Hilanglah dari diriku segala pikiran yang batil hingga aku benar-benar mengetahui bahwa aku tidak akan selamat dari beliau dengan cara dusta selamanya. Maka aku bertekad bersikap jujur kepada beliau.

Ka'ab menuturkan, saat melihat wajah Rasulullah tersenyum dengan senyuman orang yang marah. Rasul berkata, Kemarilah. Apa yang membuatmu tidak ikut? Bukankah kamu telah membeli kendaraanmu?

"Benar, sesungguhnya saya, demi Allah, seandainya saya duduk menghadap orang selain Anda, saya yakin akan lolos, karena saya telah diberi kemampuan mendebat. Tapi, jika hari ini saya menceritakan kepada Anda cerita dusta, yang dengannya Anda bisa merelakan saya, tentu Allah akan menjadikan Anda murka terhadap saya."

Dan apabila saya menceritakan kepada Anda cerita benar, pasti karenanya Anda akan murka terhadap saya. Sesungguhnya, dengan kejujuran itu saya mengharapkan pemberian maaf dari Allah, jawab Ka'ab.

Sanksi

Rasulullah pun mengakui kejujuran Ka'ab. Namun, sejak saat itu hingga 50 hari penuh berikutnya, Rasul melarang kaum Muslim berkomunikasi dengan Ka'ab. Dua Muslim lainnya, yang pernah ikut dalam Perang Badar, juga mengalami nasib serupa Ka'ab.

Selama 50 hari itu, Ka'ab merasa hidupnya tersiksa sangat berat. Rasulullah  enggan melihat wajahnya. Seluruh kaum Muslim menghindari menjawab salamnya. Dalam kondisi demikian, Ka'ab menerima surat dari Raja Ghassan, salah satu pentolan kaum musyrik.

Dalam surat itu, Raja Ghassan mengajak Ka'ab bergabung dengannya lantaran Rasulullah sendiri sudah mengeksklusi Ka'ab. Bahkan, Rasulullah juga sempat memerintahkan ketiga pria itu, termasuk Ka'ab, menjauhi istri mereka masing-masing. Namun, jawaban Ka'ab untuk surat dari Raja Ghassan itu jelas: begitu surat itu selesai dibacanya, Ka'ab langsung melempar surat itu ke tungku api.
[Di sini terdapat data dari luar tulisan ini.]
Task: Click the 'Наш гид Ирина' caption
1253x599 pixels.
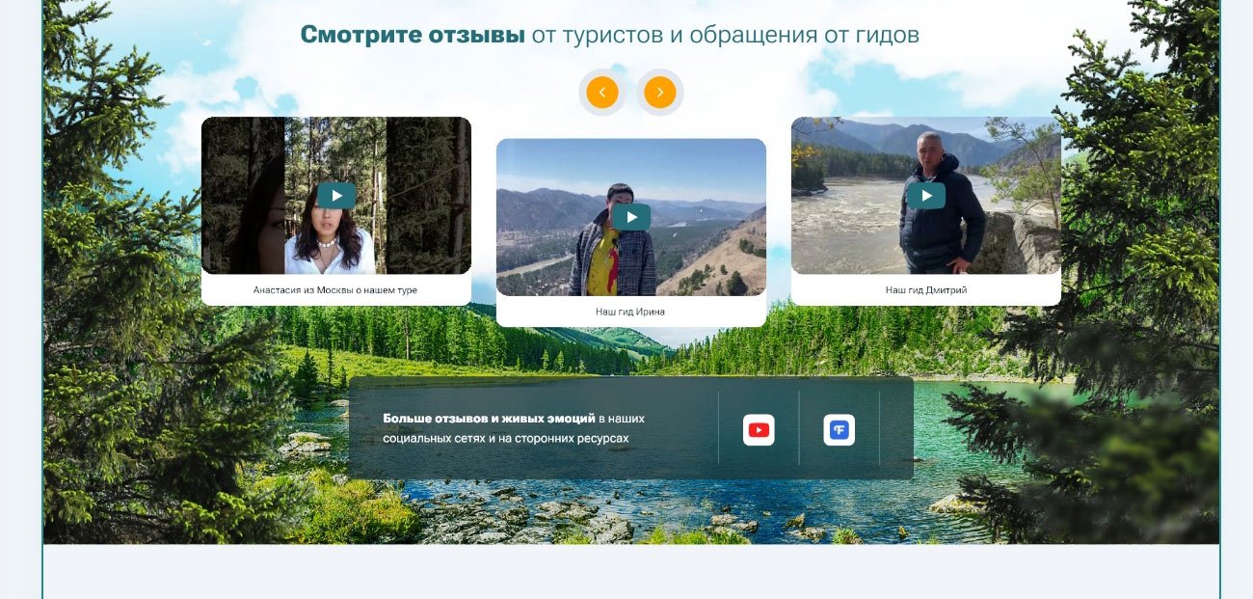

Demikianlah kesabaran dan keteguhan iman Ka'ab diuji. Begitu gembira hati Ka'ab ketika masa 50 hari itu usai. Saat itu, mereka bertiga diterima Rasulullah di masjid.

Ketika aku mengucapkan salam kepada Rasulullah, beliau bersabda dengan wajah yang berseri-seri karena gembira. 'Bergembiralah dengan hari terbaik yang terbaik yang pernah melewati hidupmu semenjak kamu dilahirkan oleh ibumu.' Apabila Rasulullah bergembira, wajahnya bersinar seolah-olah wajah beliau secerah rembulan.

Kemudian, turunlah surah at-Taubah ayat 117-119. Ayat ke-118, Allah menyebutkan ihwal tiga pria Madinah ini, termasuk Ka'ab bin Malik. Betapa suka cita perasaan Ka'ab mengetahui Allah tidak memasukkannya ke dalam golongan orang-orang fasik, yang sengaja meninggalkan gelanggang jihad dengan pelbagai dalih. Buah kejujurannya adalah diterimanya taubat Ka'ab oleh Allah.

Tidak ada sesuatu pun yang lebih menyedihkanku daripada aku mati lalu Rasulullah tidak sudi menshalatiku atau Rasulullah meninggal dunia sehingga aku tetap diperlakukan demikian (dieksklusi) oleh masyarakat, kata Ka'ab.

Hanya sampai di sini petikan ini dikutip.